Who Goes There? (1938): This is the story that was filmed twice as The Thing. In the story a group of scientists who are in Antarctica to research magnetism come across a ship in the ice that they believed had been there for twenty million years. Outside the ship they found the corpse of one if its crew. They took the corpse back to their base and debated thawing it out. They were not afraid that it would reanimate, but were afraid of pathogens. The camp's doctor convinced the mission commander that there was no risk of pathogen as anything that came from an alien would have a completely different biology and cross contamination would be impossible. They thawed the creature out, and it in fact did reanimate. Eventually the watchman fell asleep and the creature escaped while and attacked the dogs. To their horror they learned that the alien had the ability to melt other beings, then convert their mass to alien tissue. That in effect transformed whatever the alien attacked into a new alien whose job was to go out and reproduce/transform other creatures. The scientists caught one of the dogs half-way through the transformation process and electrocuted it. Then they realized that this could happen to men and they would never know. The camp doctor came up with a blood serum test to identify transformed men, but the test failed. The entire camp goes slightly insane trying to figure out who had the opportunity to be captured and transformed, then the doctor realized that once blood cells had left the host they turned into a new organism, with its own defense mechanisms. The doctor tests blood samples with a hot needle, and figured out who the aliens were. One of them was in a locked room. Everyone made haste to get to it once it was identified.

Kinner - or what had been Kinner - lay on the floor, cut half in two by the great knife McReady had had. The meteorologist stood against the wall, the knife dripping end in his hand. Van Wall was stirring vaguely on the floor, moaning, his hand half-consciously rubbing at his jaw. Barclay, an unutterably savage gleam in his eyes, was methodically leaning on the pronged weapon in his hand, jabbing - jabbing, jabbing.

Kinner's arms had developed a queer, scaly fur, and the flesh had twisted. The fingers had shortened, the hand rounded, the fingernails become three-inch-long things of dull red horn, keened to steel-hard, razor-sharp talons.

One they had a reliable test the identified the other changelings, approximately one-half of their number, killed them and burned their corpses in the wastes.
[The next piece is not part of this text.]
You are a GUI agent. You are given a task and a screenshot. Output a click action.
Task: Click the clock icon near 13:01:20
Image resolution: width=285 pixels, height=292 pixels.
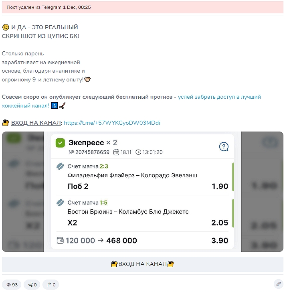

They then began a methodical search of the rest of the enormous camp and found another alien that had constructed an atomic generator, and was building an antigravity sled so that it could go and take over the world.

The Elder Gods (1939): A sword and sandals fantasy about a group of living Gods who employ a barbarian to bring down an empire. Co-written with Arthur J. Burks, this one was not my favorite, and was horribly out of place with the rest of the book.

Strange Worlds (1939): Essay about how the limits of our perception prevent us from accepting the supernatural.

Wouldst Write, Wee One? (1939): Essay about how to write SF.